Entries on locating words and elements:

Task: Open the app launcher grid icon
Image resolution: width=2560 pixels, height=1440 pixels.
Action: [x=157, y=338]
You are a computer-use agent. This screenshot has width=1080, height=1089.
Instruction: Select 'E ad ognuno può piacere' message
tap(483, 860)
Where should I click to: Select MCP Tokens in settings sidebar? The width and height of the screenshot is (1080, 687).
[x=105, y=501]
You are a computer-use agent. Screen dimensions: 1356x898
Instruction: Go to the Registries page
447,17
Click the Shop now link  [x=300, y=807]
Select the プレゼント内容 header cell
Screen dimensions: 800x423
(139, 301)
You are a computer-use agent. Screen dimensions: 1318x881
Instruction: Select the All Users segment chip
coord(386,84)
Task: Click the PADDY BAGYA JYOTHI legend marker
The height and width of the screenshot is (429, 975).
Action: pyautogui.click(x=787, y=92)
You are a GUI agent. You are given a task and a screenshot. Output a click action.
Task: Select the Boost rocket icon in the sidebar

WORK TO BE COMPLETED —
Please retype all of the records above line for line, without changing a single character.

TASK ANSWER —
Task: Open the app launcher grid icon
Image resolution: width=2560 pixels, height=1440 pixels.
Action: [x=157, y=338]
You are a computer-use agent. This screenshot has width=1080, height=1089.
Instruction: Select 'E ad ognuno può piacere' message
tap(483, 860)
Where should I click to: Select MCP Tokens in settings sidebar? The width and height of the screenshot is (1080, 687).
[x=105, y=501]
You are a computer-use agent. Screen dimensions: 1356x898
Instruction: Go to the Registries page
447,17
Click the Shop now link  [x=300, y=807]
Select the プレゼント内容 header cell
Screen dimensions: 800x423
(139, 301)
You are a computer-use agent. Screen dimensions: 1318x881
Instruction: Select the All Users segment chip
coord(386,84)
Task: Click the PADDY BAGYA JYOTHI legend marker
The height and width of the screenshot is (429, 975).
Action: pyautogui.click(x=787, y=92)
You are a GUI agent. You are given a task and a screenshot. Output a click action.
Task: Select the Boost rocket icon in the sidebar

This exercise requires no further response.